Les Nigérians ont proposé de signer un pacte de défense mutuelle avec leur voisin minuscule, lequel impliquerait le déploiement des forces nigérianes sur les îles. "Nous sommes un peu inquiets au sujet de ce plan et ne préférions pas avoir des troupes nigérianes ici", dit Alberto qui est un fonctionnaire à Sao Tomé.

Les populations de Sao Tomé, dont l'île est située juste à 500 kilomètres au sud du Nigeria, sont clairement réservées vis-à-vis d'un tel arrangement. Pourquoi pas? Le pays d'une population de 140.000 habitants dispose à peine d'une armée de 200 soldats. Il pourrait être facilement envahi par son voisin, le Nigeria.

Le problème, maintenant, est que le Nigeria avait signé, avec le gouvernement précédent de Sao Tomé et Principe, un accord qui octroie aux firmes pétrolières nigérianes des concessions d'environ 40 pour cent des gisements de pétrole des îles. Il semble que tout cela soit matière à négociation avec le grand intérêt montré par les conglomérats pétroliers des autres pays et leurs contreparties américaines.

"Il n'y a aucun doute que ces accords seraient revus dans un avenir proche", a dit un conseiller du président Menezes avec railleries. "Après tout, nous avons le droit de choisir les gens avec lesquels nous voulons faire des affaires dans notre propre intérêt".

Sao Tomé est l'un des pays les plus pauvres de l'Afrique à cause de l'effondrement des revenus de l'industrie du cacao et de la dissolution des plantations de cacao, la principale base de l'économie des îles.

Le pays a acquis l'indépendance vis-à-vis du Portugal en 1975 et était depuis lors pratiquement abandonné par communauté des donneurs. Mais, il semble que la découverte du pétrole soit en passe de changer tout cela et de transformer probablement le pays en un Brunei de l'Afrique.

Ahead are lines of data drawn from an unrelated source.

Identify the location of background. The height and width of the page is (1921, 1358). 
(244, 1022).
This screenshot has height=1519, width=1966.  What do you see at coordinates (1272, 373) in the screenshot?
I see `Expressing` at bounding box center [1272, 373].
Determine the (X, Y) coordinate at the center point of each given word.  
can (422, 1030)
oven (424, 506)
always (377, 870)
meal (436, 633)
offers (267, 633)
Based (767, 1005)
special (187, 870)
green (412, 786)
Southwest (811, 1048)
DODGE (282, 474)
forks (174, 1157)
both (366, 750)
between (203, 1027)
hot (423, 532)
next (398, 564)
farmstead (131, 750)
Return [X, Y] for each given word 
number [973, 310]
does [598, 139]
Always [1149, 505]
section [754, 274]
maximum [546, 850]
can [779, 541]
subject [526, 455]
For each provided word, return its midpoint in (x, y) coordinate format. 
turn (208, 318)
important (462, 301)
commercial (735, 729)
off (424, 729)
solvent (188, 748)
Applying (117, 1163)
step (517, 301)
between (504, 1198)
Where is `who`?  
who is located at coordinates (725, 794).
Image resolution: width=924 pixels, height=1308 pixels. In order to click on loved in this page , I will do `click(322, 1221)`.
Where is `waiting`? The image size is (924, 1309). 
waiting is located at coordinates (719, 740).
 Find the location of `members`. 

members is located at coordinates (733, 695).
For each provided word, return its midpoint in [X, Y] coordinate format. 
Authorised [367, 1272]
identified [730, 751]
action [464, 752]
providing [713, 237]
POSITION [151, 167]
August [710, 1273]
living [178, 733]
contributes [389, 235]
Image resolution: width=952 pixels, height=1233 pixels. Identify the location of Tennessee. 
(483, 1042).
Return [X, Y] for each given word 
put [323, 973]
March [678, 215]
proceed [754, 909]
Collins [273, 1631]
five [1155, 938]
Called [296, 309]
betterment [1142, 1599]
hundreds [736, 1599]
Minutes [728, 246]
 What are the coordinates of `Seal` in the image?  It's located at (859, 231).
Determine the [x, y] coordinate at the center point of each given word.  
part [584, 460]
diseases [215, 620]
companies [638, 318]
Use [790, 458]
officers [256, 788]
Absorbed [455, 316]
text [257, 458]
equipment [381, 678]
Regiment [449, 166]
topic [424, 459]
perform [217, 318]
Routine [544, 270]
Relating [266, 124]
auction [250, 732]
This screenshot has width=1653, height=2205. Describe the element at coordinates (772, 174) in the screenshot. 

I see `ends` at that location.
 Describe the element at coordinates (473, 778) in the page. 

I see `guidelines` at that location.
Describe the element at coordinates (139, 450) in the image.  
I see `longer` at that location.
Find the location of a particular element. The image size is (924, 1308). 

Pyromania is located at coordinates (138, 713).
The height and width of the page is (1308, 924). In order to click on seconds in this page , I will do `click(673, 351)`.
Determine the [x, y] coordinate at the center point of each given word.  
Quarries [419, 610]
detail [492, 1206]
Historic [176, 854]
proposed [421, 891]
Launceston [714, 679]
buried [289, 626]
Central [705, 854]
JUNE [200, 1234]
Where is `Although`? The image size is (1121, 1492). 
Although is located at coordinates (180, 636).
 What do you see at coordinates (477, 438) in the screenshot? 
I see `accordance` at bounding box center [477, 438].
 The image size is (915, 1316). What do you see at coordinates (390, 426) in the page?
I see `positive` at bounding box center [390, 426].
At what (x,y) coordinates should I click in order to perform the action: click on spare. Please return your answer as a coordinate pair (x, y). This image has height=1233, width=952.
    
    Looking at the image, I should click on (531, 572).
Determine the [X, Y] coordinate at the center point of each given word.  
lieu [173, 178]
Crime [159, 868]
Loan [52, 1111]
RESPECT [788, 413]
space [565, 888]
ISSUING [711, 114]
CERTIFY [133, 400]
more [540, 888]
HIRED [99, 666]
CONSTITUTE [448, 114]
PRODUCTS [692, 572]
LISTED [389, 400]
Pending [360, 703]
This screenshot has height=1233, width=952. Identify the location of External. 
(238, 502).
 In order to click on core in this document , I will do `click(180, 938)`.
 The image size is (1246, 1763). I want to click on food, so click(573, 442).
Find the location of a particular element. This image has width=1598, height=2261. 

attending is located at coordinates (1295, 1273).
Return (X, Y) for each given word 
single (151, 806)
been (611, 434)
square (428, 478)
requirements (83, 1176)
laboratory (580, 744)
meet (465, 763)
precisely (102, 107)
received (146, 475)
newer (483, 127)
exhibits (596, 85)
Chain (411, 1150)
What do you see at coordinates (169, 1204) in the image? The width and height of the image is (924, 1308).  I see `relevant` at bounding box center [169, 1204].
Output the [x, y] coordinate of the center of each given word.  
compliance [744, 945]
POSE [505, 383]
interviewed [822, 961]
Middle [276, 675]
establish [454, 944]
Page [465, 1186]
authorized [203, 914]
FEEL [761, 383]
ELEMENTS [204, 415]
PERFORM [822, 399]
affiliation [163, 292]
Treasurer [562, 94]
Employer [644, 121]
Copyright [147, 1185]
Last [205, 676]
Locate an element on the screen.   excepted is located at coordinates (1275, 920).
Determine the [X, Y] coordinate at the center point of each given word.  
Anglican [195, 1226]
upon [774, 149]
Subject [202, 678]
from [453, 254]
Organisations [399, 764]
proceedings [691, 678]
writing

"Je suis dans les plantations depuis plus de 15 ans, mais les choses ne changent pas", indique Luis, un planteur de cacao. "La découverte du pétrole est une bonne nouvelle. Peut-être que cela nous aidera à éduquer nos enfants et à améliorer notre condition sociale".

Miquel, un déscolarisé du cours secondaire confirme. "J'ai toujours nourri l'idée d'aller chercher des pâturages plus verts à l'étranger; mais, si l'histoire de la découverte du pétrole est vraie, j'abandonnerai cette idée, je resterai au pays pour bénéficier de la manne", dit-il à IPS.

La ligne de démarcation entre les pouvoirs étrangers en concurrence devient claire. Le président Menezez, un propriétaire de plantations de cacao riche qui possède aussi des affaires au Portugal, se rapproche plus des Américains, mais il n'abandonne pas entièrement ses voisins nigérians.

"Nous traiterons encore avec les Nigérians. Ils ont deux options claires : renégocier les accords ou liquider. Mais nous voulons vraiment les avoir à bord", a déclaré le président récemment.

En attendant que le fruit tombe, les insulaires sont enthousiasmés par la nouvelle source de richesse de leur pays, néanmoins, ils préfèrent exploiter leur revenu de pétrole en paix.

"Nous caressons la richesse de notre gisement de pétrole. Mais nous avons vu comment une telle richesse provenant de ressources naturelles a fini par détruire d'autres Etats africains, aussi préférons-nous rester pauvres que d'être plongés dans une anarchie", a souligné Raul, un commentateur politique de Sao Tomé.

Les autorités ont indiqué que Sao Tomé sortira son premier pétrole dans quatre ans, si tout va bien. Et dès qu'on commencera à exporter le pétrole brut, le revenu sera utilisé pour améliorer la santé, l'éducation, la lutte contre la pauvreté sur les îles.